A more recent report by CNA, a research nonprofit with national-security expertise, focuses on the connection between water stress and conflict. “Water stress can empower violent extremist organizations and place stable governments at risk,” the authors write. Some experts believe we are heading towards a point where water will be more difficult to come by and brutal wars will be fought over control of fresh-water resources.
Sherri Goodman, a senior fellow at the Woodrow Wilson International Center and the United States’ former deputy undersecretary of defense for environmental security, coined the term “threat multiplier” to describe how climate change accelerates security risks. She said water stress is a source of instability around the globe.
“When there is a shortage or scarcity of water, it can be used to make people vulnerable and can be used by combatants, terrorists, or others to put innocents in precarious positions for exploitation, to force migration, and to target vulnerable populations,” Goodman said. “You can see that that’s happened now in Yemen. You can see the patterns of prolonged drought in Syria, which forced migration.”
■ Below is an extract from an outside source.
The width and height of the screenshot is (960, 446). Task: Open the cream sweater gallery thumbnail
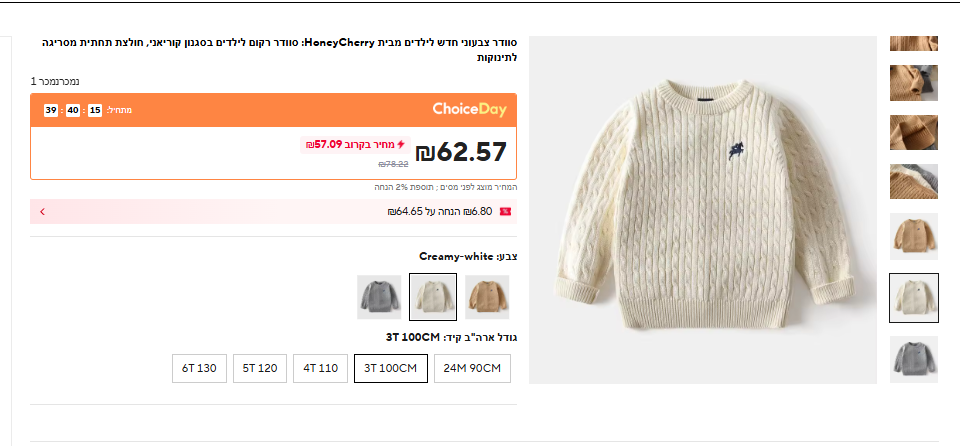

Where else could climate change prove especially destabilizing? Experts say the cities below are among those most at risk of climate-related conflict. The good news is that at least two of them are taking measures to prevent it.
If you’ve been following the global news, you know that taps may be turned off completely in Cape Town, South Africa in coming months because of water scarcity. (However, officials recently announced that “Day Zero” may be averted, thanks to conservation measures in place now.) If taps are shut off, residents will have to go to collection points in the city to get water, and the army and police would be deployed to maintain order. Residents are bracing for “chaos.” Violence could flare, Goodman said.
Mismanagement of resources and unsustainable development have been blamed for the water crisis in Cape Town. Though climate experts warned of a looming water shortage literally for decades, city officials continued to approve commercial developments that drained water resources and allowed rich residents to consume more than their fair share of the water supply.
This is the city’s worst drought in over a century, so it’s possible that running out of water may have been unavoidable. But it’s clear this disaster could have, at minimum, been delayed with better resource management.
In some parts of Pakistan’s largest city, taps have run dry for extended periods of time, and the water drawn from wells is too salty to drink. According to Karachi’s water utility, a full 42 percent of the municipal water supply is either lost to leakage or stolen. Water thieves siphon it off to sell to thirsty residents.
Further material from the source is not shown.